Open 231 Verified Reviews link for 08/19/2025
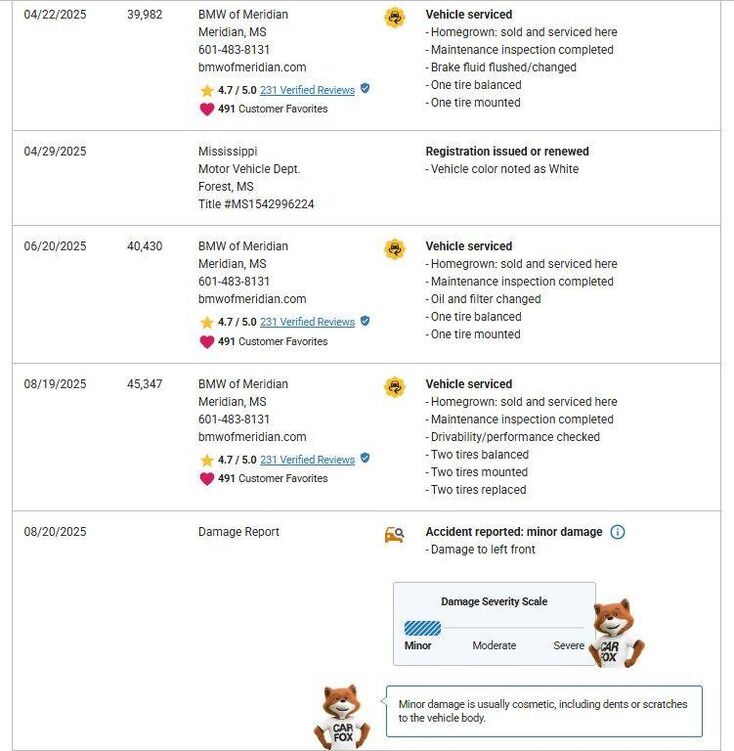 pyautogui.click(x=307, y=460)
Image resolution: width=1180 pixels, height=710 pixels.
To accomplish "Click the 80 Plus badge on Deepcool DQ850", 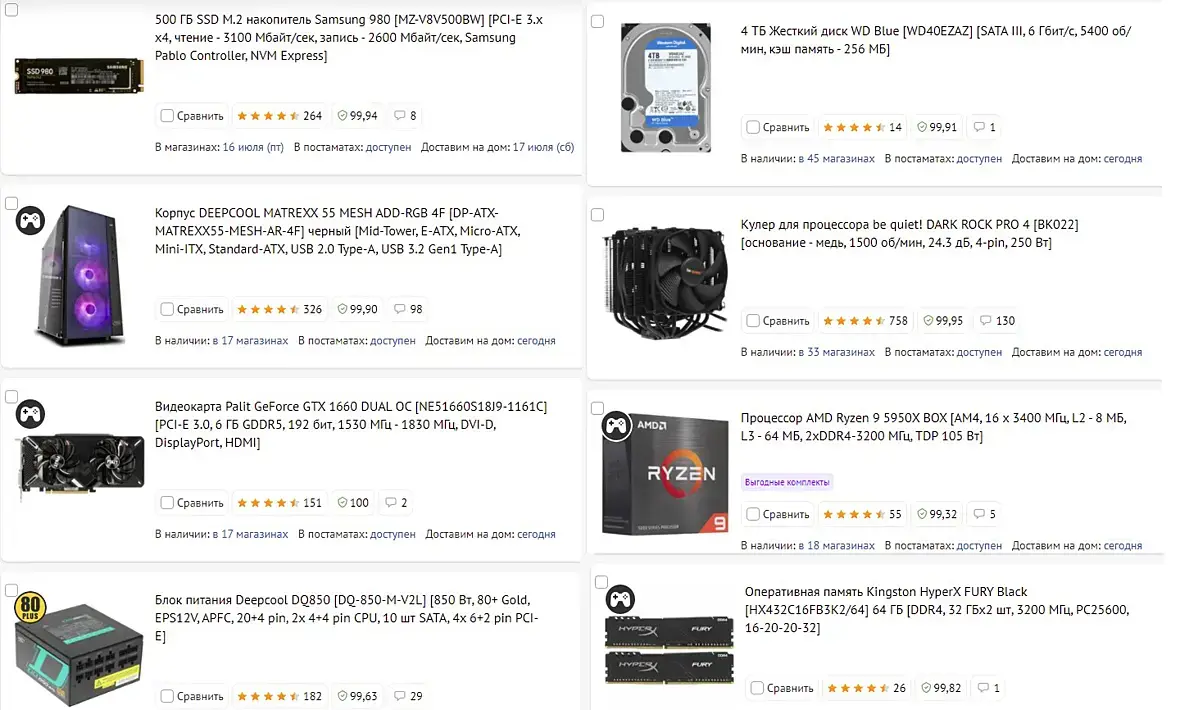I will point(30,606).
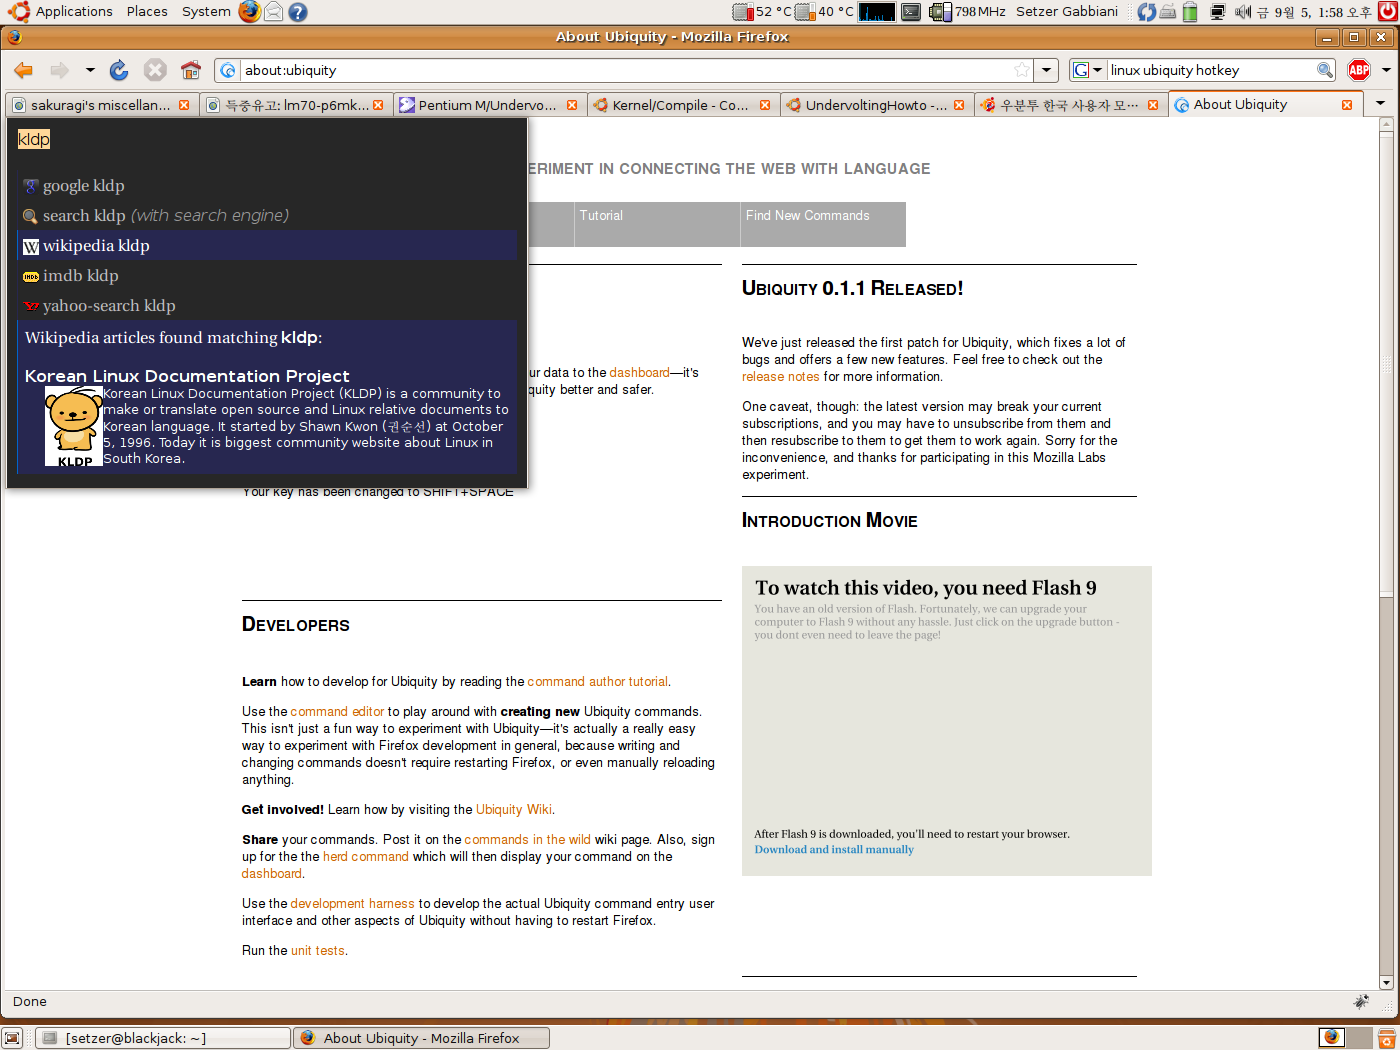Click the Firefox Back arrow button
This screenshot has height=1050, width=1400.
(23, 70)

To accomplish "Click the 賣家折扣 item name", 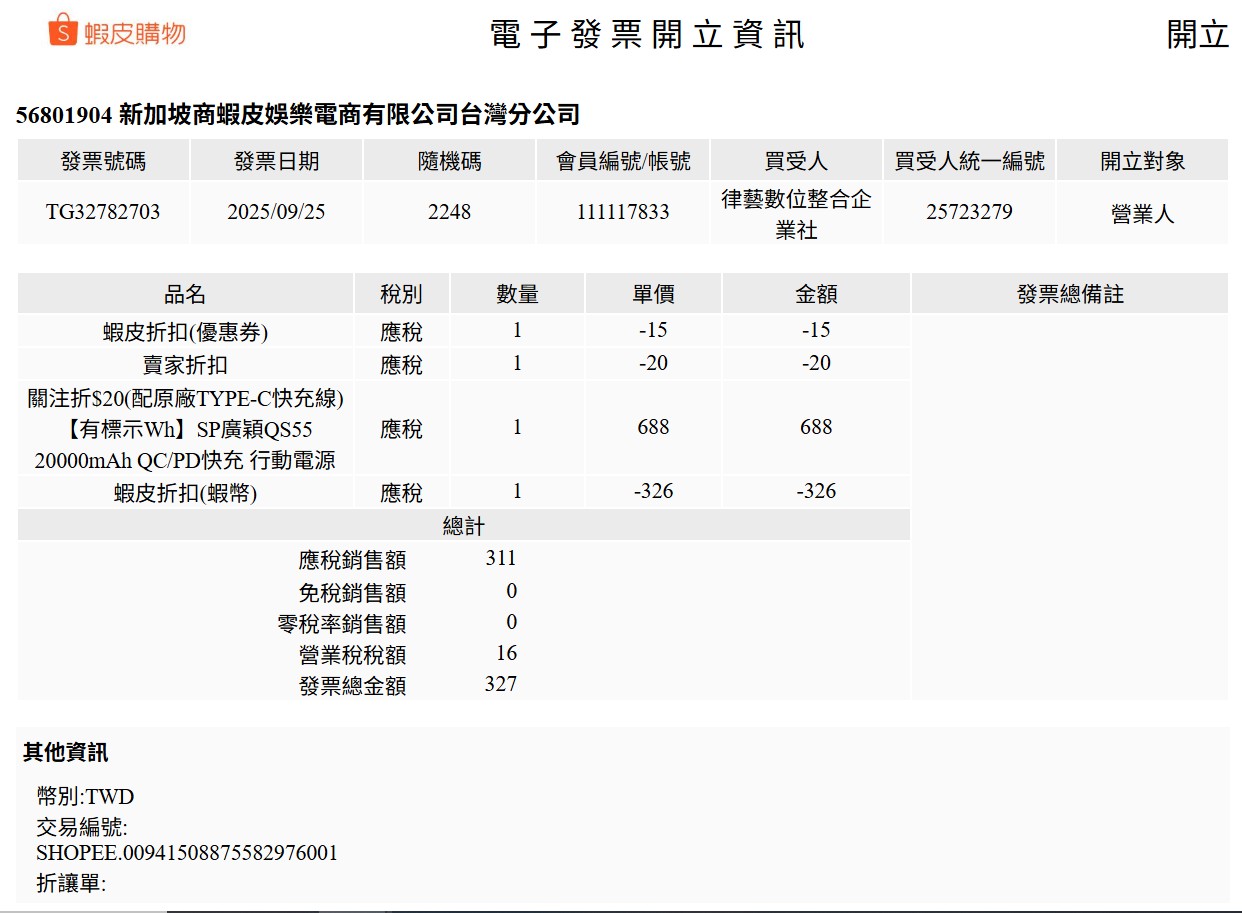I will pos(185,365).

**AIM**:
Return every line of the data that contains the string "height". Case counts.

**FINAL RESULT**:
Image resolution: width=1180 pixels, height=710 pixels.
This screenshot has height=1050, width=1400.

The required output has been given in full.